Po pierwsze: wartka akcja
Komiks Samojlika nie nudzi. Mrożąca krew w żyłach historia, zwroty akcji, których dramatyzmu nie powstydziliby się twórcy thrillerów, w końcu – świetne postaci, które napędzają całość. Fabularne twisty są efektami umiejętnie wprowadzonych wątków drugo-czy trzecioplanowych, a nie rozwiązaniami konstruowanymi naprędce. Całość jest przemyślana i zaskakująca. To komiksowy storytelling w najlepszym wydaniu.
Po drugie: samo życie
Niezależnie czy autor pisze o bohaterskich dzięciołach, życiu żubrów czy wilczej watasze, z kart jego opowieści przebijają prawdziwe historie dziejące się na co dzień w przyrodzie. Świat najmniejszych ssaków w Polsce: ryjówek, rzęsorków i zębiełków to kolejny fascynujący obraz. Niejako przy okazji dowiadujemy się na przykład, że ryjówki przed zimą przechodzą skomplikowany proces miniaturyzacji. Takich niesamowitych faktów jest tu więcej.
W komiksie znajdziemy też trochę ekologicznej publicystyki (np. mordercza mgła). Autor, nawet jeśli w danym momencie stawia na walor edukacyjny, ani przez chwilę nie wpada w pułapkę uproszczeń czy mentorskiego tonu. Daje za to punkt wyjścia do rozmowy o aktualnych problemach i wyzwaniach współczesnej ekologii albo o zwykłej, ludzkiej przyzwoitości w stosunku do przedstawicieli świata przyrody.

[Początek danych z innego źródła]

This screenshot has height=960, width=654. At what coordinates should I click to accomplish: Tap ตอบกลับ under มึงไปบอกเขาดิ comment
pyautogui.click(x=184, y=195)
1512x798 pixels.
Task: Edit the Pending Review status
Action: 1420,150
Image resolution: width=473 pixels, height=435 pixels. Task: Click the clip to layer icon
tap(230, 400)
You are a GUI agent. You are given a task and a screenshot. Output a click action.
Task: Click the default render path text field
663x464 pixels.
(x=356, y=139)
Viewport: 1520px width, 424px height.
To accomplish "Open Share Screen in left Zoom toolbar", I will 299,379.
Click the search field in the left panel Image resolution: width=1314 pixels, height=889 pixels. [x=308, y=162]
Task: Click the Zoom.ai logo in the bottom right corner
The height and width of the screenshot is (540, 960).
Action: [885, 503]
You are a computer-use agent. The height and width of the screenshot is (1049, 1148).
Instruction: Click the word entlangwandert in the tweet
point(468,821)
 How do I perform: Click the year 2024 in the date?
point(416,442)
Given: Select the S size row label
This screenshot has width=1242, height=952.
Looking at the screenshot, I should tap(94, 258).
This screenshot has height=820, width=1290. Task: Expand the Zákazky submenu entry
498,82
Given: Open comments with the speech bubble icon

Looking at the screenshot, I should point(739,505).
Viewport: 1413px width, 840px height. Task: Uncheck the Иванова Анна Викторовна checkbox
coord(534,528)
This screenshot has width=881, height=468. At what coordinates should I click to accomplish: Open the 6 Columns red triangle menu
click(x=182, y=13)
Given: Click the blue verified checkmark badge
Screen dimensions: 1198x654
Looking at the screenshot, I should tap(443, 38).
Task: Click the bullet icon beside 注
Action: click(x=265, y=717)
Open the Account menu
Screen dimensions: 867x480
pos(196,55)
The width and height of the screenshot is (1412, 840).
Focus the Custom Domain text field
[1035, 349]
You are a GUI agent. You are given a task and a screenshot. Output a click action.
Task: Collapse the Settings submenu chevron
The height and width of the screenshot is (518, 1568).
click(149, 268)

Po trzecie: flirt z popkulturą, po czwarte: humor
Zguba zębiełków samym swoim tytułem sugeruje opowieść przygodową. Ryjówka przeznaczenia o swojsko brzmiącym imieniu Dobrzyk jest jednak zaprzeczeniem ideału superbohatera, a z opałów zazwyczaj wyciąga go drużyna wiernych przyjaciół. Dzieci bawią się więc samą historią, dorosłych, albo tych bardziej oczytanych (i opatrzonych) z popkulturowymi kliszami, cieszą nawiązania do innych opowieści. Oprócz schematów i konstrukcji słownych zaczerpniętych z kina przygodowego są więc czytelne odniesienia na przykład do Drużyny Pierścienia czy Pieśni lodu i ognia. To puszczenie oka do czytelnika, możliwości różnych odczytań, potęgują czytelniczą frajdę i dają uniwersalną opowieść, z której się nie wyrasta.
Efekt komiczny zaś budują i fajtłapowaty superbohater, i efekt zderzenia schematów wielkiej opowieści z miniaturowym światem ryjówkowatych, w końcu także zapadający w pamięć bohaterowie epizodyczni, jak kruki czy kukułka odlatująca na zimę do Afryki.
Zguba zębiełków jest więc mądra, zabawna i sprawnie skonstruowana. Doskonała do czytania nie tylko w Dzień dziecka. Kto jeszcze nie wkroczył do świata ryjówek, powinien to jak najszybciej nadrobić.